Create service account credentials
The connector requires service account credentials to call the Cloud Search APIs. To create the credentials:
- Return to the Google Cloud console.
- In the left navigation, click Credentials. The "Credential" page appears.
- Click the + CREATE CREDENTIALS drop-down list and select Service account. The "Create service account" page appears.
- In the Service account name field, enter "tutorial".
- Note the Service account ID value (right after the Service account name). This value is used later.
- Click CREATE. The "Service account permissions (optional)" dialog appears.
- Click CONTINUE. The "Grant users access to this service account (optional)" dialog appears.
- Click DONE. The "Credentials" screen appears.
- Under Service Accounts, click on the service account email. The "service account details" page appeaers.
- Under Keys, click the ADD KEY drop-down list and select Create new key. The "Create private key" dialog appears.
- Click CREATE.
- (optional) If the "Do you want to allow downloads on console.cloud.google.com?” dialog appears, click Allow.
- A private key file is saved to your computer. Note the location of the downloaded file. This file is used to configure the content connector so it can authenticate itself when calling the Google Cloud Search APIs.

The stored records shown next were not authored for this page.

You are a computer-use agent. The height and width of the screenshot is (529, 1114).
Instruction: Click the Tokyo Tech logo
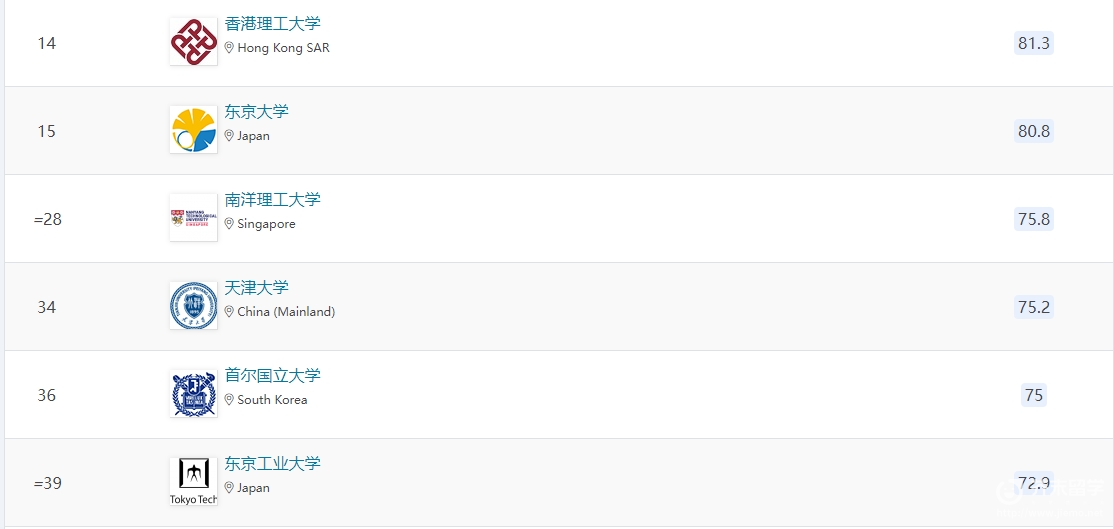193,481
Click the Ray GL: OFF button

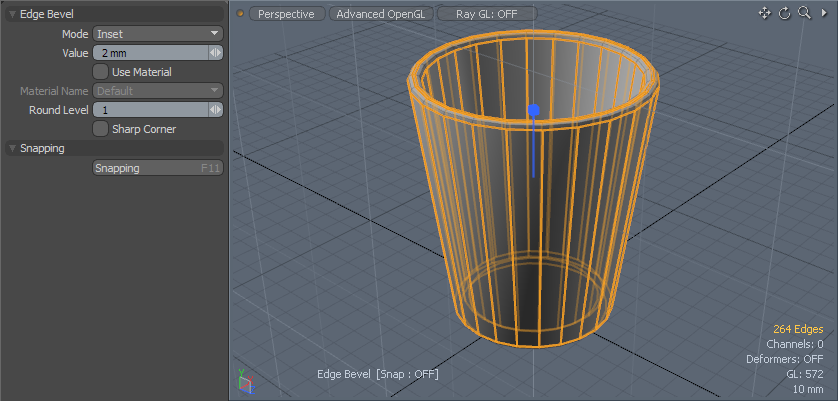pyautogui.click(x=486, y=14)
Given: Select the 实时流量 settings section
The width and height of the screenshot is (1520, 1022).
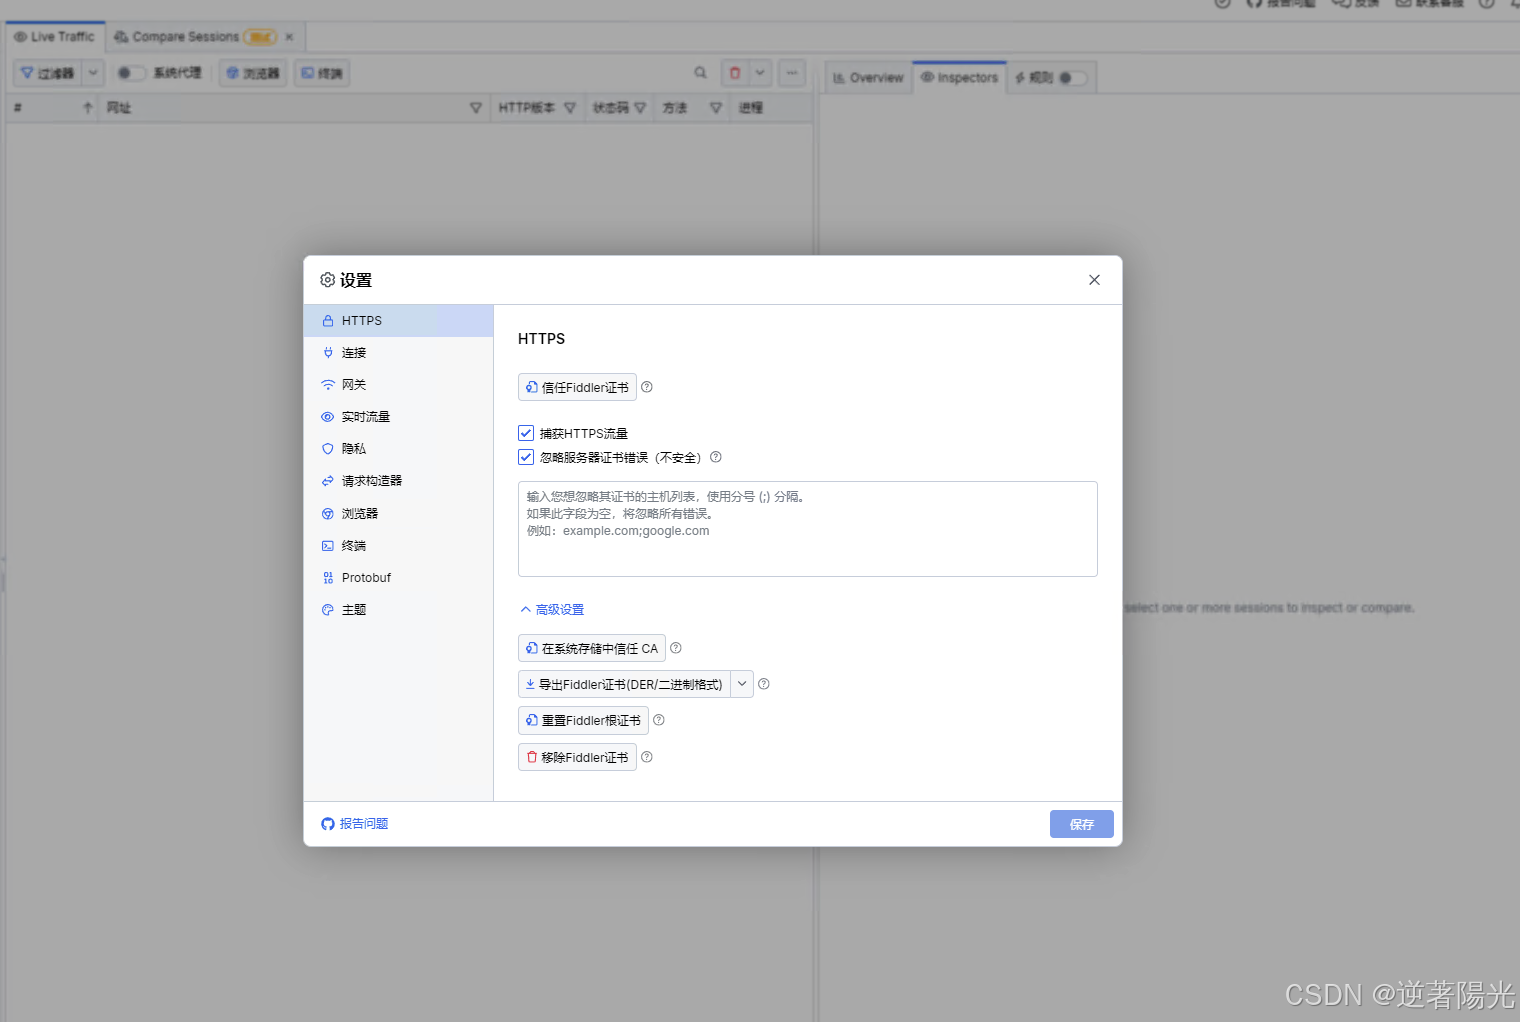Looking at the screenshot, I should [x=365, y=416].
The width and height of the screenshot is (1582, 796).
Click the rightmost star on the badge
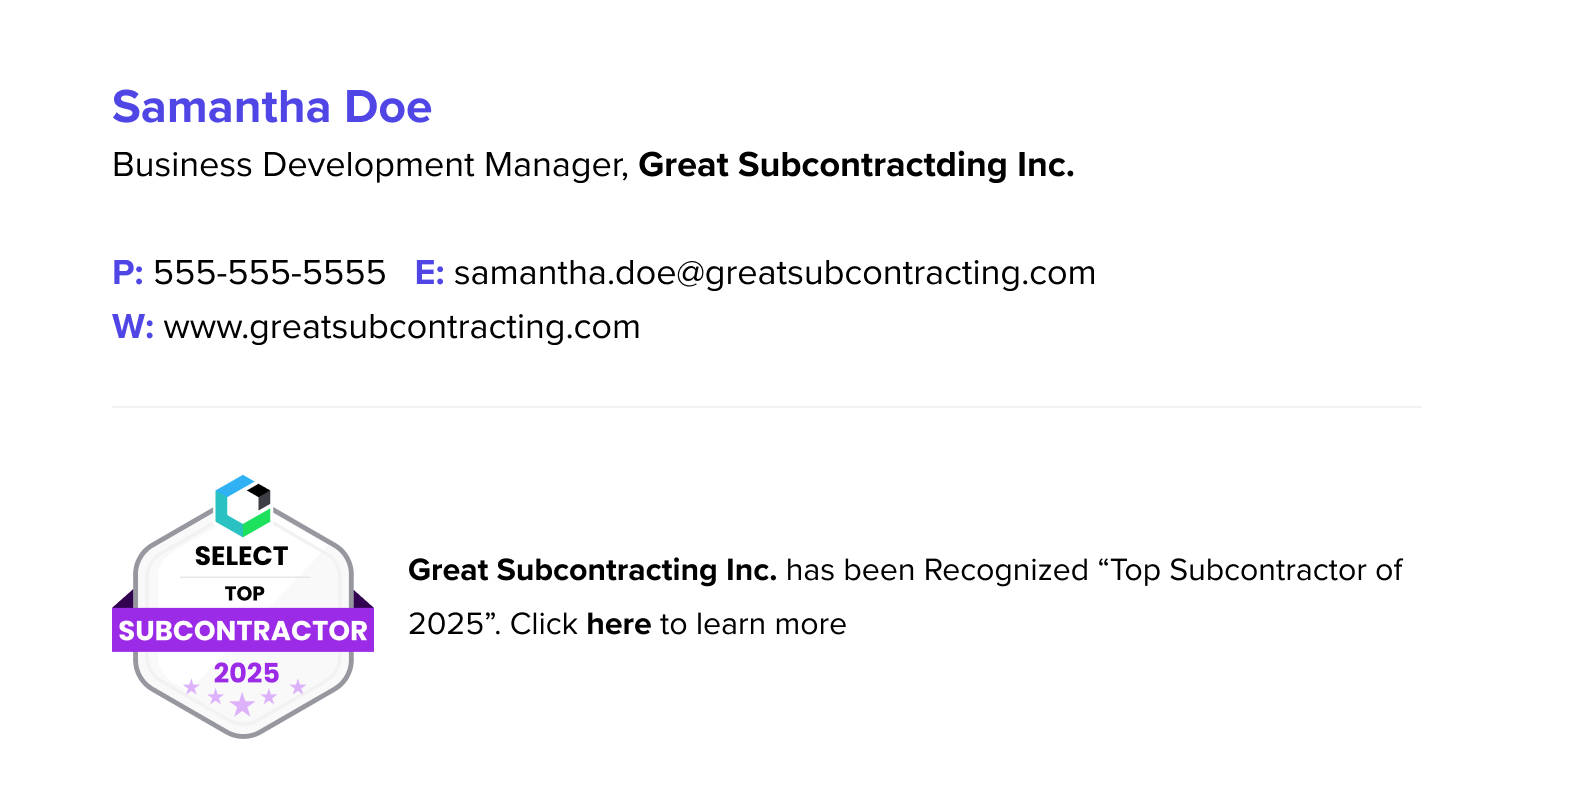[x=297, y=687]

Initialize third-party support
Initialize third-party support for Google Cloud Search before you call any other Cloud Search APIs.
To initialize third-party support:
- Create web application credentials in your Cloud Search platform project. See Create credentials. You need the client ID and client secret.
- Obtain an access token using the
OAuth 2.0 Playground:
- Click OAuth 2.0 Configuration (settings icon) and check Use your own OAuth credentials.
- Enter your client ID and client secret.
- In the scopes field, enter
https://www.googleapis.com/auth/cloud_search.settingsand click Authorize APIs. - Click Exchange authorization code for tokens.
Run this curl command, replacing
[YOUR_ACCESS_TOKEN]with your token:curl --request POST \ 'https://cloudsearch.googleapis.com/v1:initializeCustomer' \ --header 'Authorization: Bearer [YOUR_ACCESS_TOKEN]' \ --header 'Accept: application/json' \ --header 'Content-Type: application/json' \ --data '{}' \ --compressedIf successful, the response body includes an
operation. If it fails, contact Cloud Search support.Use
operations.getto verify initialization:curl 'https://cloudsearch.googleapis.com/v1/operations/<var>operation_name</var>?key=[YOUR_API_KEY]' \ --header 'Authorization: Bearer [YOUR_ACCESS_TOKEN]' \ --header 'Accept: application/json' \ --compressedInitialization is complete when
doneistrue.
Create the data source
Next, create a data source in the admin console. The data source provides a namespace for indexing content using the connector.
- Open the Google Admin console.
- Click the Apps icon. The "Apps administration" page appears.
- Click Google Workspace. The "Apps Google Workspace administration" page appears.
- Scroll down and Click Cloud Search. The "Settings for Google Workspace" page appears.
- Click Third-party data sources. The "Data Sources" page appears.
- Click the round yellow +. The "Add new data source" dialog appears.
- In the Display name field, type "tutorial".
- In the Service account email addresses field, enter the email address of the service account you created in the previous section. If you do not know the email address of the service account, look up the value in the service accounts page.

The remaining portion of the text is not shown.